Responsible Campers Association wants pooping in public law change

Pooping in public
"There is no evidence linking any specific group to this undesirable practice." Photo credit: Getty Images

The Responsible Campers Association Inc (RCAi) has called for a change in Aotearoa's laws that allow someone to poop in public if they don't think they are being watched.

The group wants to see the law tightened amid accusations so-called freedom campers are overwhelmingly to blame for such pooing problems.

"There is no law in New Zealand that forces one to poop their pants if caught short, and RCAi believes minimising the more undesirable aftermath would be the most appropriate way of addressing the problem in the short term," the organisation said.

It has also called for more toilet facilities to be made available to travellers as the ideal long-term solution to the issue, calling for the Waka Kotahi, the NZ Transport Agency to fund these alongside state highways.

"At the moment section 32 of the Summary Offence Act provides a legal defence to a charge of urinating or defecating in a public place if a person believes they will not be observed," spokesperson Bob Osborne said.

"While many groups and NIMBYs like to blame freedom campers, there is no evidence linking any specific group to this undesirable practice which affects travellers every day all over New Zealand.

"As an advocacy group for freedom campers, it has been noted that it is not so much the action which creates concern, but the visible after effects."

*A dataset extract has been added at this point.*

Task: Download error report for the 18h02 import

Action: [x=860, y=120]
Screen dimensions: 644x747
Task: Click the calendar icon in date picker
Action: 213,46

The group's suggestion would see two additional clauses added to 'not being observed' before a defence to defecation could be presented.

They are that all waste must be buried to a depth of at least 15cm and that any "business" is done at least 50 metres from a waterway.

That would bring the law closer to what the Department of Conversation (DoC) recommends for anyone caught out while in the wilds of Aotearoa.

As well as burying any waste and doing it away from a waterway, DoC also advises using as little toilet paper as possible or using soft leaves or bark.

"Don't use bleached toilet paper or wet wipes. Bury your poo and all toilet paper with soil, filling the hole to the top," the website states.

At the moment, anyone who urinates or defecates in any public place other than a public library can be fined up to $200, if they don't prove they had "reasonable grounds for believing that he would not be observed".

RCAi said it had been "shocked" to find the need to highlight the issue, while defending against unjust allegations made about freedom campers, and specifically the suggestion that they were solely responsible for roadside and bush toileting.

"There remains no evidence pointing to any specific group and frankly, as a group, freedom campers are the least likely group to need to do so or at least recognise the need for burial," it said.